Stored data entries

※

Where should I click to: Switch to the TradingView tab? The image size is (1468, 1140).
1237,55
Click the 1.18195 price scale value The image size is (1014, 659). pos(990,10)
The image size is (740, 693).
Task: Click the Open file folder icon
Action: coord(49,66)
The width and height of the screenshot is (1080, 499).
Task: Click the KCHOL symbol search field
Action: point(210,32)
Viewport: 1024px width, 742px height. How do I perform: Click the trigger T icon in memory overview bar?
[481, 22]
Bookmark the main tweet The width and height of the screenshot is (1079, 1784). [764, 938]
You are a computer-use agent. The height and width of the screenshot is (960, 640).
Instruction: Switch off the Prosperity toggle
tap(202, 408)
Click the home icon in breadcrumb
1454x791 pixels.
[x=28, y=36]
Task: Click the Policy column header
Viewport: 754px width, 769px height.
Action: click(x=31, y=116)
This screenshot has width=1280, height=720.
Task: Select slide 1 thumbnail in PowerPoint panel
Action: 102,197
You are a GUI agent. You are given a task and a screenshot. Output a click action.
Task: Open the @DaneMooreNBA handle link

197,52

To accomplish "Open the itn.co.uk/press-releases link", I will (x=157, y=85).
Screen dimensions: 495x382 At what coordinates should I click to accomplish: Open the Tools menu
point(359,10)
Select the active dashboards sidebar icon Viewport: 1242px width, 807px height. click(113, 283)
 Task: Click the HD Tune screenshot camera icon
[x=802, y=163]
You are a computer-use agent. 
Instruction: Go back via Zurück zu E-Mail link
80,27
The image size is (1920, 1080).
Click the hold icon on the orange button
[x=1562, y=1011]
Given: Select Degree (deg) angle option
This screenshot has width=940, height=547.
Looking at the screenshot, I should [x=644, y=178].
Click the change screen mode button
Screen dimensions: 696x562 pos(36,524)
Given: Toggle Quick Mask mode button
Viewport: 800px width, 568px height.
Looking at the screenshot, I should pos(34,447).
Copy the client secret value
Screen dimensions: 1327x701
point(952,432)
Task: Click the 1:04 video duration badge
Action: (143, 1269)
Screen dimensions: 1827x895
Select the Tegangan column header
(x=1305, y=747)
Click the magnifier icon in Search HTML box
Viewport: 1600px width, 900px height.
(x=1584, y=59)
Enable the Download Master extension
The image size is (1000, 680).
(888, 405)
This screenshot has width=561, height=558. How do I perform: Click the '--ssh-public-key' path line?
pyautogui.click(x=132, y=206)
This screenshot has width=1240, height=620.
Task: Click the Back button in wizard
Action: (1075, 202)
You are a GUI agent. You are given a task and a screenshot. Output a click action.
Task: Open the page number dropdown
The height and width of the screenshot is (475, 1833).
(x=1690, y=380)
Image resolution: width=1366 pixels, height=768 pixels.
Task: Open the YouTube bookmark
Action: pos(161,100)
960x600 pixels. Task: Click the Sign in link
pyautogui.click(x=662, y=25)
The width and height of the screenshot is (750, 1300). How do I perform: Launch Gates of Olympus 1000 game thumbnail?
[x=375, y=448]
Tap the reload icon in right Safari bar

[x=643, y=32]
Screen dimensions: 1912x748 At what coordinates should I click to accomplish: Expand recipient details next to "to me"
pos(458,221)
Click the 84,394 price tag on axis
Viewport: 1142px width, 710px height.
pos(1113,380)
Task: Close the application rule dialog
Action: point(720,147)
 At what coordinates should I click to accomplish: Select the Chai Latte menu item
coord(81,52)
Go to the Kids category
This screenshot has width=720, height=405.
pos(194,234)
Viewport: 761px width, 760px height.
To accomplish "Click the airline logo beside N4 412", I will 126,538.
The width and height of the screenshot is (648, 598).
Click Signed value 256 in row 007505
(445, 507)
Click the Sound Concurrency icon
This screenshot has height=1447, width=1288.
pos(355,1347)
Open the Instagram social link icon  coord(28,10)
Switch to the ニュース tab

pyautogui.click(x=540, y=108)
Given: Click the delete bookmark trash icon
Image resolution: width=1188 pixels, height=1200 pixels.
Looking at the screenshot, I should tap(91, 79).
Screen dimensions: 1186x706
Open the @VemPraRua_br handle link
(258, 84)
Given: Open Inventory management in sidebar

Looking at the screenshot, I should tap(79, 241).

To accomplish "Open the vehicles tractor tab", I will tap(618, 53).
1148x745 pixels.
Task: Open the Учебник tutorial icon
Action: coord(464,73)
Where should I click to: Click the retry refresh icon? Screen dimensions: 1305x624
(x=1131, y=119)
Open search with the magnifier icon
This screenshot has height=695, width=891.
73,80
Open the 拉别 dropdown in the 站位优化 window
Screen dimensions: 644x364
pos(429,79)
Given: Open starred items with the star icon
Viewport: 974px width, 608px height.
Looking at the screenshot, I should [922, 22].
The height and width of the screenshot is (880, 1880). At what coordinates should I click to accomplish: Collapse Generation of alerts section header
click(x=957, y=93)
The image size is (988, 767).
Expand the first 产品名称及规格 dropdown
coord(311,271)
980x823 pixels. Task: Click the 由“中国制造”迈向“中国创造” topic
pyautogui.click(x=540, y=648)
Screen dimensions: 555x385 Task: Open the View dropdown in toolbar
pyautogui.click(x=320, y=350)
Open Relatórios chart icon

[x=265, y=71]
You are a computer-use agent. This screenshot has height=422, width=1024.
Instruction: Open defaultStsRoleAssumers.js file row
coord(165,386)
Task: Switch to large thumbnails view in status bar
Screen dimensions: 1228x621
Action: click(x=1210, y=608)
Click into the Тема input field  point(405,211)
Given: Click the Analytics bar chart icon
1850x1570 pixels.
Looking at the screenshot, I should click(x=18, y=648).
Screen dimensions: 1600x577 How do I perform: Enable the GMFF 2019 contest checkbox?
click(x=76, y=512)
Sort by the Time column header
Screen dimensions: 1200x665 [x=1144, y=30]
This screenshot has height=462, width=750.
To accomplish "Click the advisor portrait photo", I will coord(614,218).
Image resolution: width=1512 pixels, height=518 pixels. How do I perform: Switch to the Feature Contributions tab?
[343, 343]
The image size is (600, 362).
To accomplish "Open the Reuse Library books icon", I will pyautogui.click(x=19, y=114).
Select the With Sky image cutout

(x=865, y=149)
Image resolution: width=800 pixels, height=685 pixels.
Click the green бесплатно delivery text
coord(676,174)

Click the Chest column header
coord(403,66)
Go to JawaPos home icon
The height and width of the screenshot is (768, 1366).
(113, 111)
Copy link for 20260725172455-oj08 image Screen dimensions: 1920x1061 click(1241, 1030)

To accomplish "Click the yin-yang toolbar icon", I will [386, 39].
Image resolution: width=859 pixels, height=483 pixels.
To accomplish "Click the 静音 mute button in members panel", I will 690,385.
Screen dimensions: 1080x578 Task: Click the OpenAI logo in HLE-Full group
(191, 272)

※

Directions:
Return every record above exactly, line by line.

Result for this exercise:
Where should I click to: Switch to the TradingView tab? The image size is (1468, 1140).
1237,55
Click the 1.18195 price scale value The image size is (1014, 659). pos(990,10)
The image size is (740, 693).
Task: Click the Open file folder icon
Action: coord(49,66)
The width and height of the screenshot is (1080, 499).
Task: Click the KCHOL symbol search field
Action: point(210,32)
Viewport: 1024px width, 742px height. How do I perform: Click the trigger T icon in memory overview bar?
[481, 22]
Bookmark the main tweet The width and height of the screenshot is (1079, 1784). [764, 938]
You are a computer-use agent. The height and width of the screenshot is (960, 640).
Instruction: Switch off the Prosperity toggle
tap(202, 408)
Click the home icon in breadcrumb
1454x791 pixels.
[x=28, y=36]
Task: Click the Policy column header
Viewport: 754px width, 769px height.
Action: click(x=31, y=116)
This screenshot has width=1280, height=720.
Task: Select slide 1 thumbnail in PowerPoint panel
Action: 102,197
You are a GUI agent. You are given a task and a screenshot. Output a click action.
Task: Open the @DaneMooreNBA handle link

197,52

To accomplish "Open the itn.co.uk/press-releases link", I will (x=157, y=85).
Screen dimensions: 495x382 At what coordinates should I click to accomplish: Open the Tools menu
point(359,10)
Select the active dashboards sidebar icon Viewport: 1242px width, 807px height. click(113, 283)
 Task: Click the HD Tune screenshot camera icon
[x=802, y=163]
You are a computer-use agent. 
Instruction: Go back via Zurück zu E-Mail link
80,27
The image size is (1920, 1080).
Click the hold icon on the orange button
[x=1562, y=1011]
Given: Select Degree (deg) angle option
This screenshot has width=940, height=547.
Looking at the screenshot, I should [x=644, y=178].
Click the change screen mode button
Screen dimensions: 696x562 pos(36,524)
Given: Toggle Quick Mask mode button
Viewport: 800px width, 568px height.
Looking at the screenshot, I should pos(34,447).
Copy the client secret value
Screen dimensions: 1327x701
point(952,432)
Task: Click the 1:04 video duration badge
Action: (143, 1269)
Screen dimensions: 1827x895
Select the Tegangan column header
(x=1305, y=747)
Click the magnifier icon in Search HTML box
Viewport: 1600px width, 900px height.
(x=1584, y=59)
Enable the Download Master extension
The image size is (1000, 680).
(888, 405)
This screenshot has width=561, height=558. How do I perform: Click the '--ssh-public-key' path line?
pyautogui.click(x=132, y=206)
This screenshot has width=1240, height=620.
Task: Click the Back button in wizard
Action: (1075, 202)
You are a GUI agent. You are given a task and a screenshot. Output a click action.
Task: Open the page number dropdown
The height and width of the screenshot is (475, 1833).
(x=1690, y=380)
Image resolution: width=1366 pixels, height=768 pixels.
Task: Open the YouTube bookmark
Action: pos(161,100)
960x600 pixels. Task: Click the Sign in link
pyautogui.click(x=662, y=25)
The width and height of the screenshot is (750, 1300). How do I perform: Launch Gates of Olympus 1000 game thumbnail?
[x=375, y=448]
Tap the reload icon in right Safari bar

[x=643, y=32]
Screen dimensions: 1912x748 At what coordinates should I click to accomplish: Expand recipient details next to "to me"
pos(458,221)
Click the 84,394 price tag on axis
Viewport: 1142px width, 710px height.
pos(1113,380)
Task: Close the application rule dialog
Action: point(720,147)
 At what coordinates should I click to accomplish: Select the Chai Latte menu item
coord(81,52)
Go to the Kids category
This screenshot has width=720, height=405.
pos(194,234)
Viewport: 761px width, 760px height.
To accomplish "Click the airline logo beside N4 412", I will 126,538.
The width and height of the screenshot is (648, 598).
Click Signed value 256 in row 007505
(445, 507)
Click the Sound Concurrency icon
This screenshot has height=1447, width=1288.
pos(355,1347)
Open the Instagram social link icon  coord(28,10)
Switch to the ニュース tab

pyautogui.click(x=540, y=108)
Given: Click the delete bookmark trash icon
Image resolution: width=1188 pixels, height=1200 pixels.
Looking at the screenshot, I should tap(91, 79).
Screen dimensions: 1186x706
Open the @VemPraRua_br handle link
(258, 84)
Given: Open Inventory management in sidebar

Looking at the screenshot, I should tap(79, 241).

To accomplish "Open the vehicles tractor tab", I will tap(618, 53).
1148x745 pixels.
Task: Open the Учебник tutorial icon
Action: coord(464,73)
Where should I click to: Click the retry refresh icon? Screen dimensions: 1305x624
(x=1131, y=119)
Open search with the magnifier icon
This screenshot has height=695, width=891.
73,80
Open the 拉别 dropdown in the 站位优化 window
Screen dimensions: 644x364
pos(429,79)
Given: Open starred items with the star icon
Viewport: 974px width, 608px height.
Looking at the screenshot, I should [922, 22].
The height and width of the screenshot is (880, 1880). At what coordinates should I click to accomplish: Collapse Generation of alerts section header
click(x=957, y=93)
The image size is (988, 767).
Expand the first 产品名称及规格 dropdown
coord(311,271)
980x823 pixels. Task: Click the 由“中国制造”迈向“中国创造” topic
pyautogui.click(x=540, y=648)
Screen dimensions: 555x385 Task: Open the View dropdown in toolbar
pyautogui.click(x=320, y=350)
Open Relatórios chart icon

[x=265, y=71]
You are a computer-use agent. This screenshot has height=422, width=1024.
Instruction: Open defaultStsRoleAssumers.js file row
coord(165,386)
Task: Switch to large thumbnails view in status bar
Screen dimensions: 1228x621
Action: click(x=1210, y=608)
Click into the Тема input field  point(405,211)
Given: Click the Analytics bar chart icon
1850x1570 pixels.
Looking at the screenshot, I should click(x=18, y=648).
Screen dimensions: 1600x577 How do I perform: Enable the GMFF 2019 contest checkbox?
click(x=76, y=512)
Sort by the Time column header
Screen dimensions: 1200x665 [x=1144, y=30]
This screenshot has height=462, width=750.
To accomplish "Click the advisor portrait photo", I will coord(614,218).
Image resolution: width=1512 pixels, height=518 pixels. How do I perform: Switch to the Feature Contributions tab?
[343, 343]
The image size is (600, 362).
To accomplish "Open the Reuse Library books icon", I will pyautogui.click(x=19, y=114).
Select the With Sky image cutout

(x=865, y=149)
Image resolution: width=800 pixels, height=685 pixels.
Click the green бесплатно delivery text
coord(676,174)

Click the Chest column header
coord(403,66)
Go to JawaPos home icon
The height and width of the screenshot is (768, 1366).
(113, 111)
Copy link for 20260725172455-oj08 image Screen dimensions: 1920x1061 click(1241, 1030)

To accomplish "Click the yin-yang toolbar icon", I will [386, 39].
Image resolution: width=859 pixels, height=483 pixels.
To accomplish "Click the 静音 mute button in members panel", I will 690,385.
Screen dimensions: 1080x578 Task: Click the OpenAI logo in HLE-Full group
(191, 272)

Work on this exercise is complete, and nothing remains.